Na Defesa Civil, ele ajudou a implementar uma estratégia de comunicação preventiva que investiu milhões em campanhas de utilidade pública – algo inédito no estado. Uma das ações de maior sucesso foi um vídeo sobre como sair de um carro eletrizado por um fio de alta tensão, que viralizou e foi veiculado no Jornal Nacional e no Fantástico. Essas campanhas ajudaram a desenvolver a percepção de risco da população, reduzindo mortes por enxurradas e quedas de árvores.
“O brasileiro trabalha para amanhã no máximo. Se tiver uma crise, ele paga o boleto de hoje, mas não planeja o próximo mês.” Ele menciona que a pandemia quebrou muitas empresas justamente por falta de fluxo de caixa e reserva financeira.
A síndrome da adrenalina e a adaptação ao novo ritmo
Roberto explica como a exposição prolongada a situações de risco altera a química do corpo, gerando dependência de adrenalina e dopamina. Policiais que atuam na linha de frente podem inverter o instinto de sobrevivência – em vez de fugir do perigo, vão em direção a ele. Essa descarga hormonal torna o profissional mais produtivo em crises, mas pode causar estranhamento em momentos de calma.
Ele mesmo passou por esse processo ao migrar para a área administrativa. Para ressignificar sua rotina, adotou uma postura de workaholic, assumindo múltiplas funções e prazos curtos para simular a pressão da operação. Hoje, com 38 anos, busca equilibrar essa energia com limites mais claros, tanto na liderança quanto na vida pessoal.
“Você pode ser pacífico, mas não pode ser passivo.” Ele aprendeu que, como líder, precisa definir limites e cobrar entregas, sem perder a humanidade. Essa é uma das adaptações mais recentes em sua trajetória.

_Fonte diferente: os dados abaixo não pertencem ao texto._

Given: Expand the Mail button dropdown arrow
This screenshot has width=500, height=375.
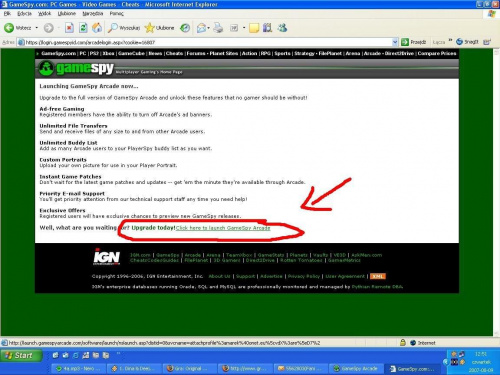Looking at the screenshot, I should coord(209,28).
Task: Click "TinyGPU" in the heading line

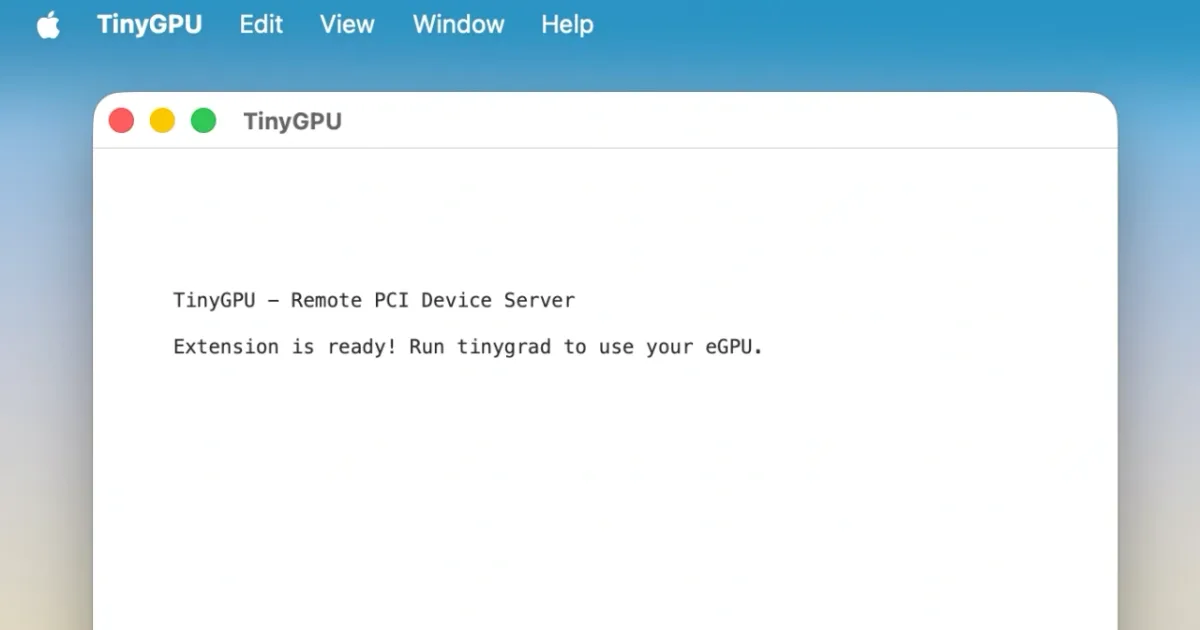Action: point(214,300)
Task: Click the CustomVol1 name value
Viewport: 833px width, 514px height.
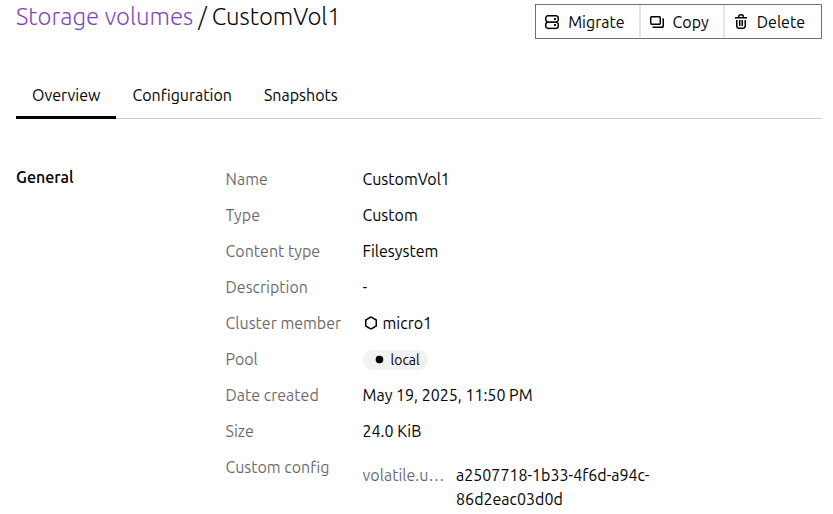Action: point(405,179)
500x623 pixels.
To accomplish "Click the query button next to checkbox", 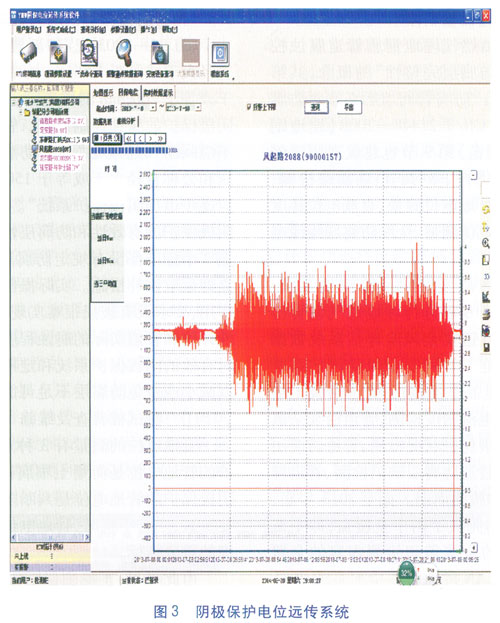I will pyautogui.click(x=316, y=107).
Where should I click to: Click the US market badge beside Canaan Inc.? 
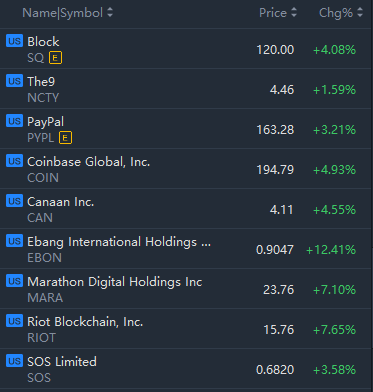[14, 201]
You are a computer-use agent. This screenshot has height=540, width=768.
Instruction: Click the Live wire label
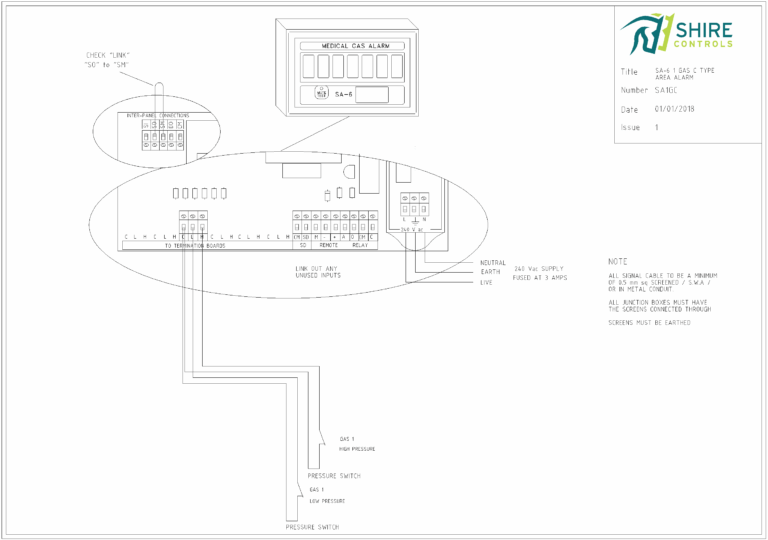coord(486,282)
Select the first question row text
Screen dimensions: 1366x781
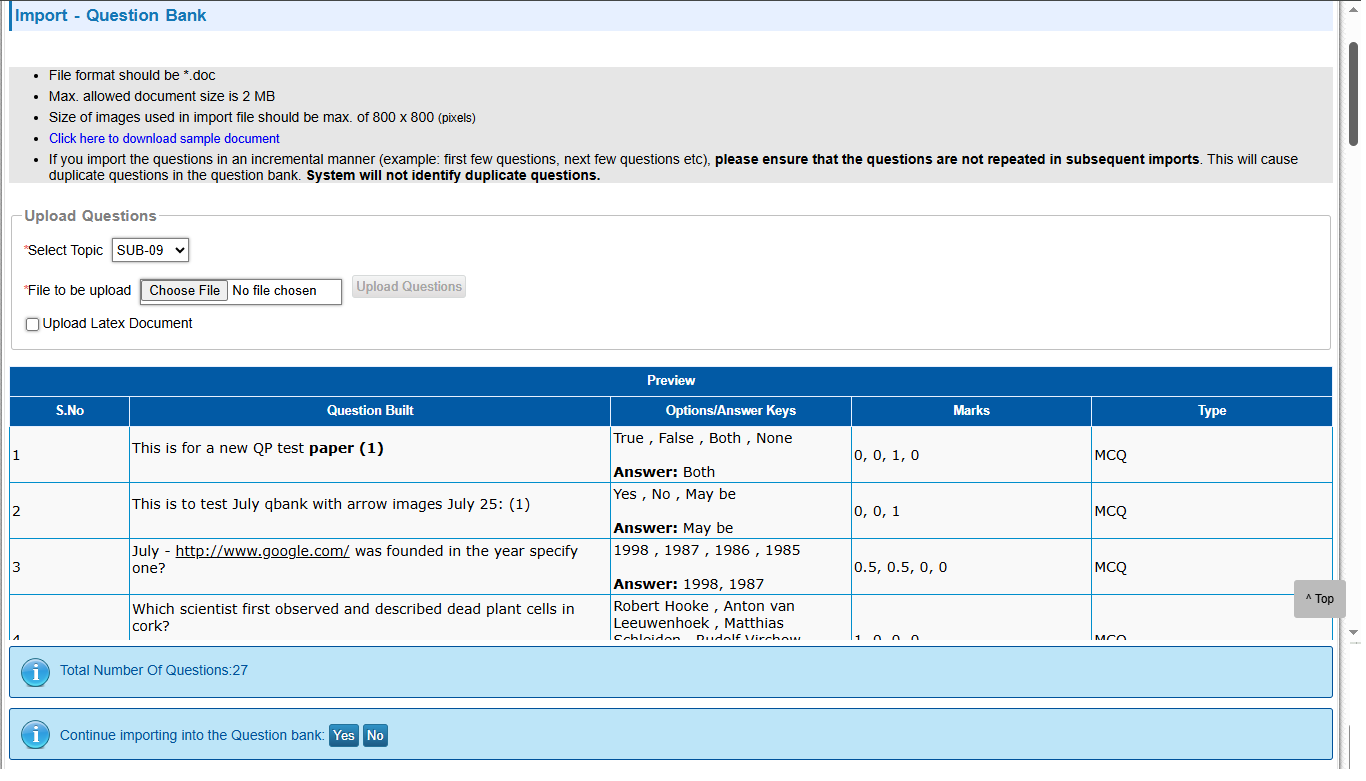coord(257,449)
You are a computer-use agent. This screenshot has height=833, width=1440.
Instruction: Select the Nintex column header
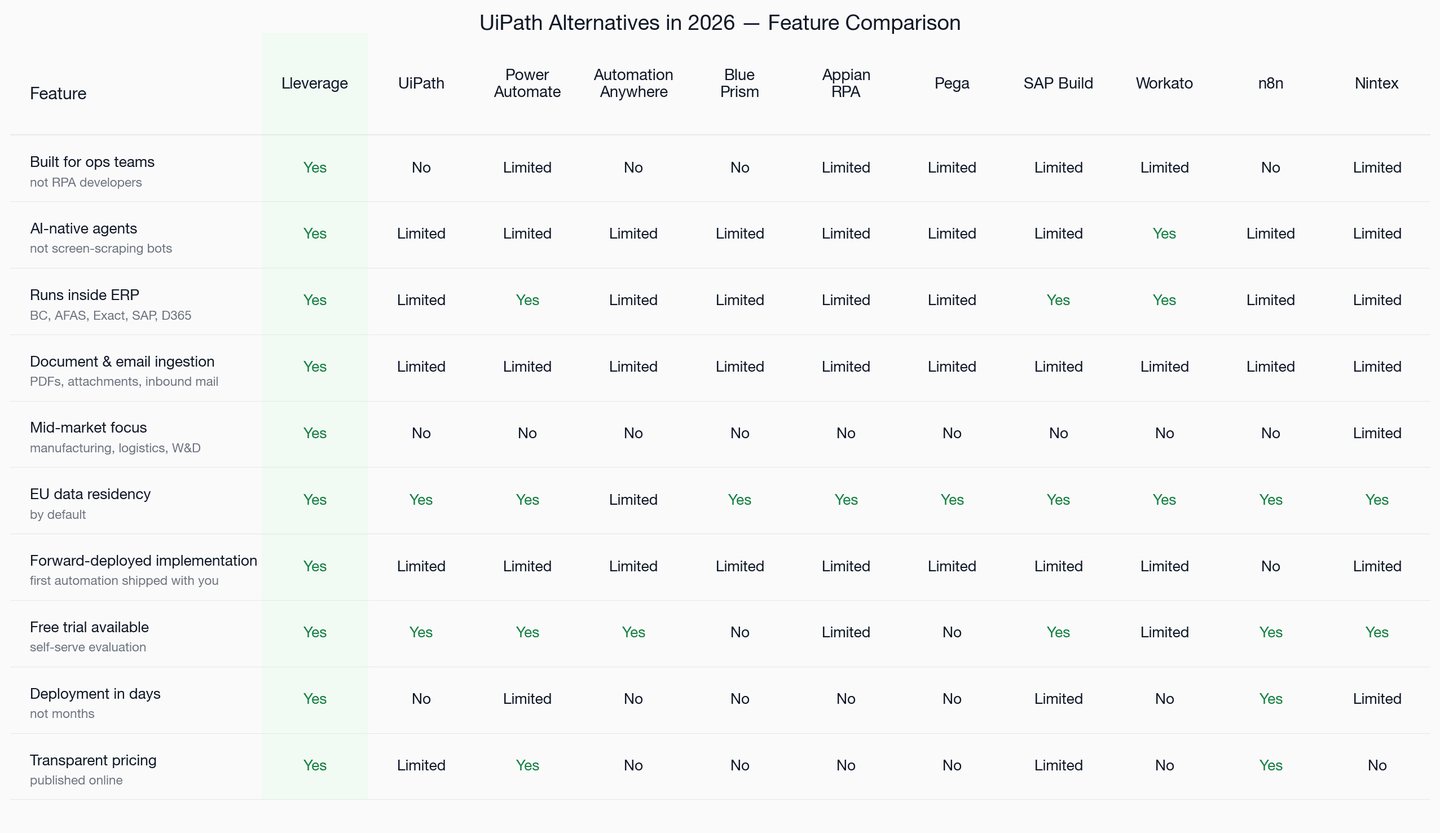click(1377, 83)
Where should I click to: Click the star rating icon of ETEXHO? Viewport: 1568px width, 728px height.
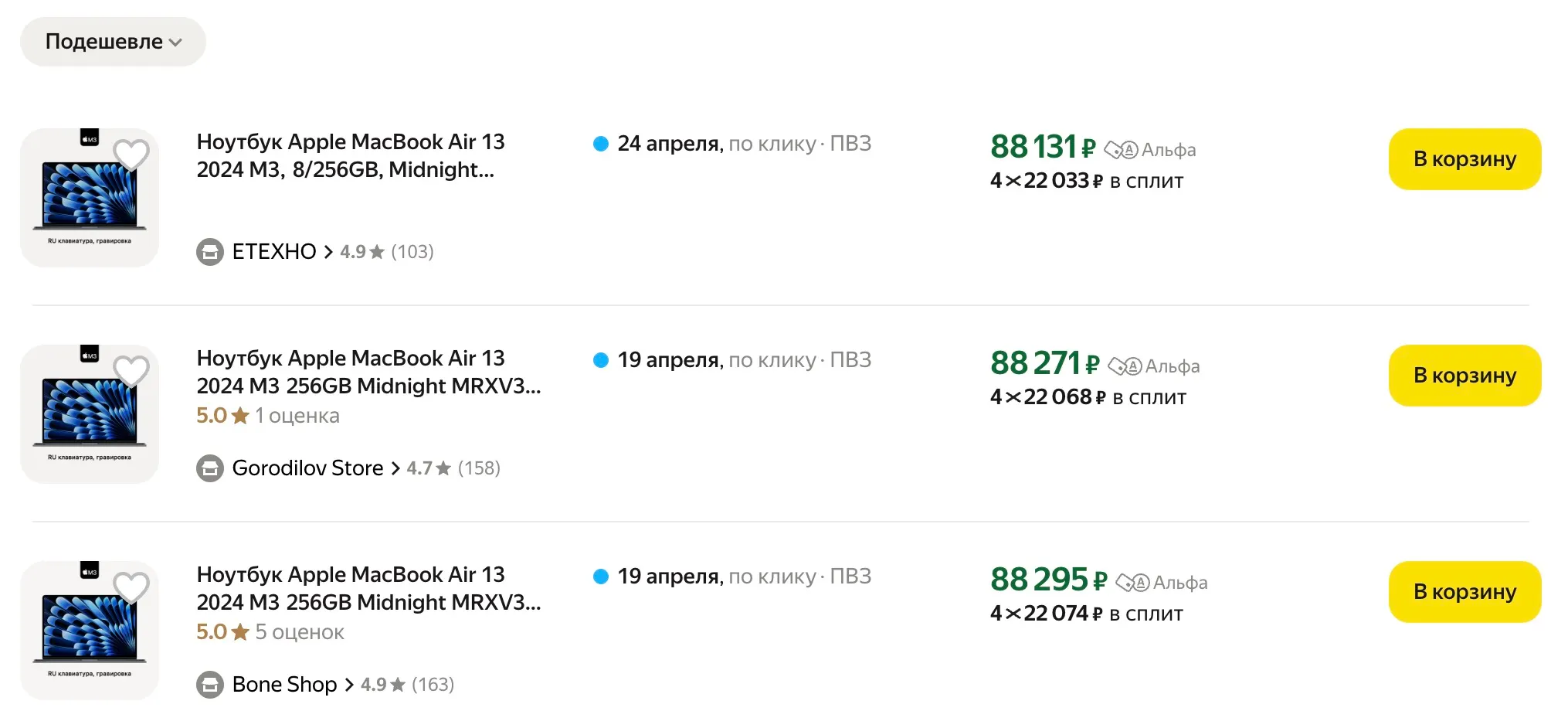[x=377, y=252]
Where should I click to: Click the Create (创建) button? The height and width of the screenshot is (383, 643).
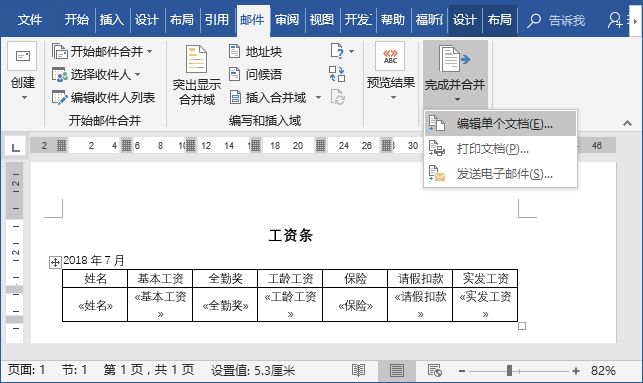coord(23,73)
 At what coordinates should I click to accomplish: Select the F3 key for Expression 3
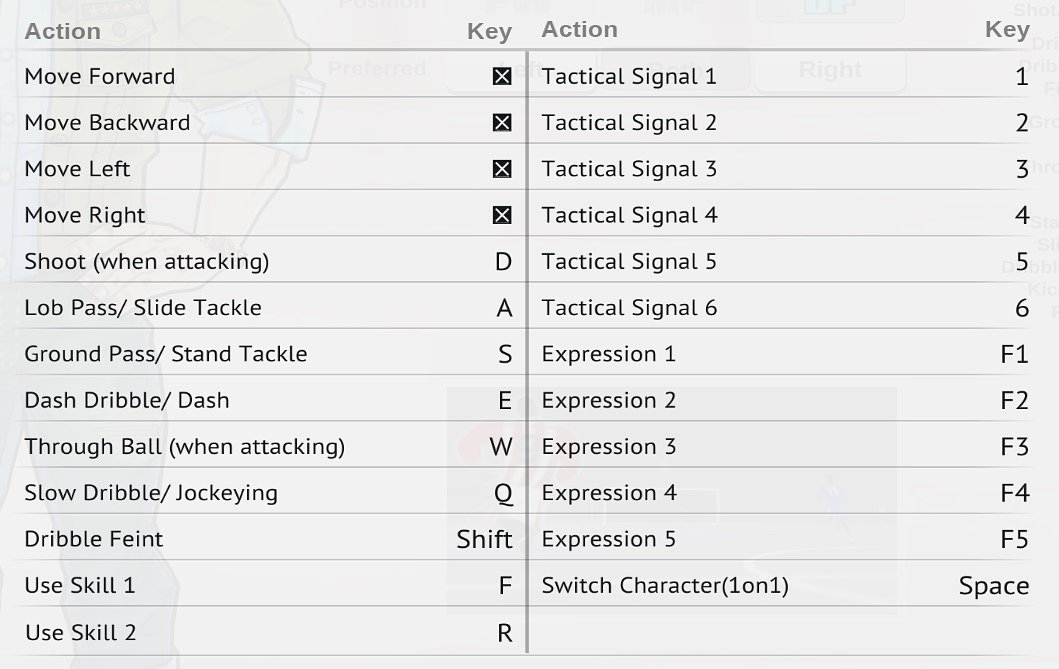[x=1014, y=447]
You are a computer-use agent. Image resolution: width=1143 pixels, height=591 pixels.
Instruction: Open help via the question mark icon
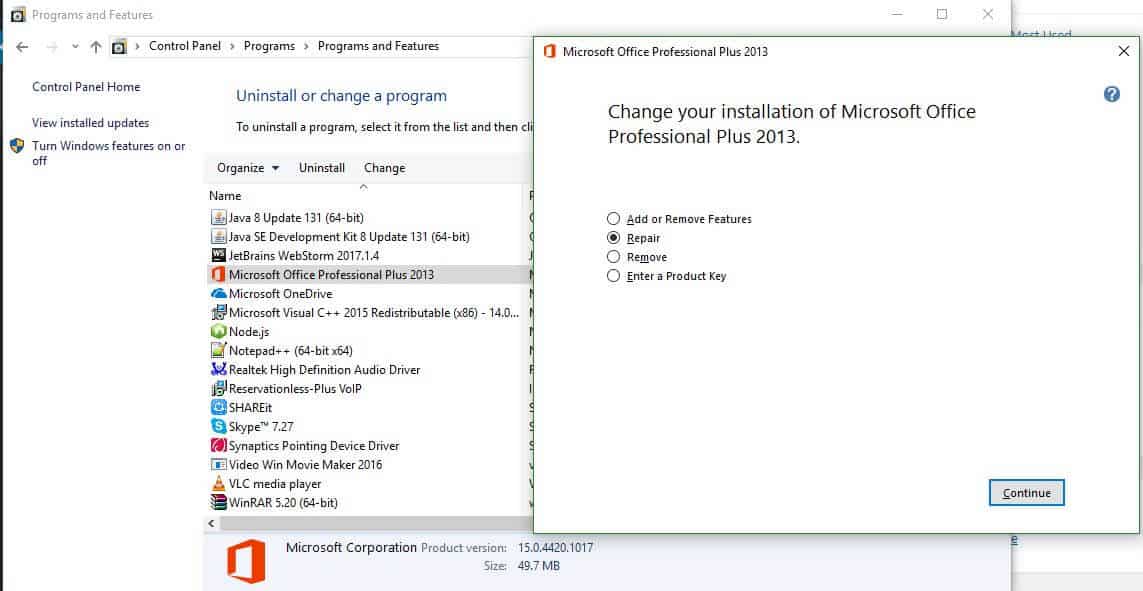1111,93
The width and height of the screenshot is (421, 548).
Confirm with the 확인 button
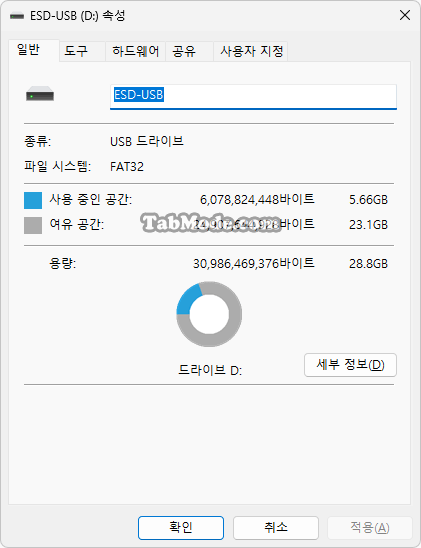coord(181,528)
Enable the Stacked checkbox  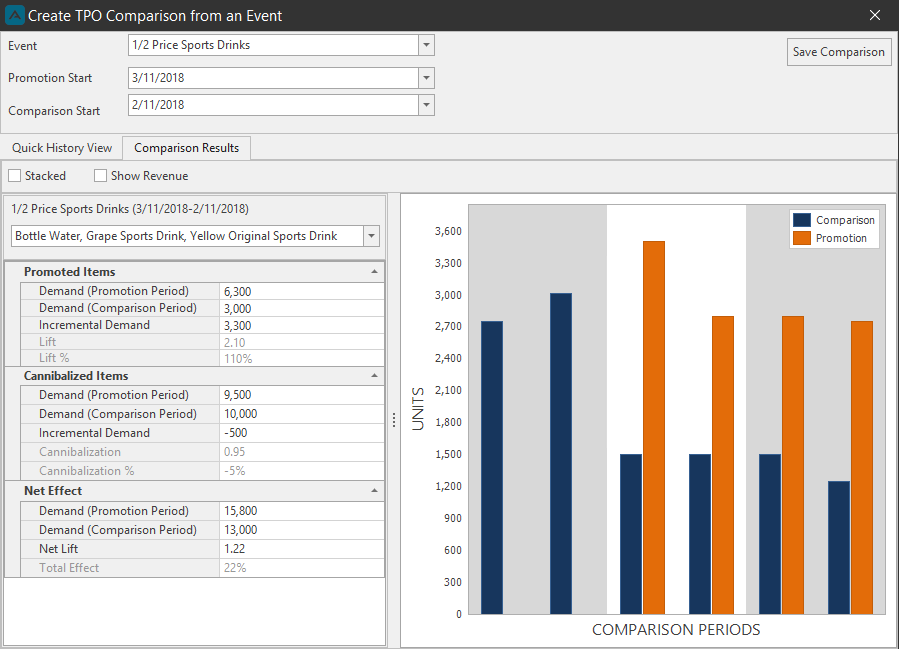[14, 175]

O técnico de futebol como metáfora da liderança sob pressão
Roberto declara sua admiração pelos técnicos de futebol, que atuam em um ambiente de pressão extrema, com pouco tempo para resultados e nem sempre com controle total sobre o elenco. “O cara tem um curto espaço de tempo para mostrar a cara dele, só que ele nem tem liderança e autoridade sobre aquele time necessariamente. O jogador já está lá há 3, 4, 5 anos, e talvez nunca estaria no time que ele montaria.”
Essa metáfora reflete a realidade de muitos gestores e empresários: liderar com os recursos disponíveis, sob constante avaliação e com prazos curtos. A capacidade de gerir pessoas e expectativas em meio à pressão é o que separa os líderes que prosperam dos que são substituídos.
Onde encontrar Roberto Farina Filho
Roberto atua como consultor e trainer na área de segurança e desenvolvimento pessoal, com foco em NR1 (saúde mental) e treinamentos para equipes. Ele pode ser encontrado no Instagram (@treinamentosox) e no site www.neoex.com.br. Ele também possui um perfil ativo no TikTok, onde compartilha conteúdos sobre liderança, gestão de crises e segurança.
O episódio termina com a entrega de brindes personalizados e um agradecimento pela participação. Fica a mensagem central: crise é certeza, preparo é escolha, e a inteligência emocional é o ativo mais valioso de um líder.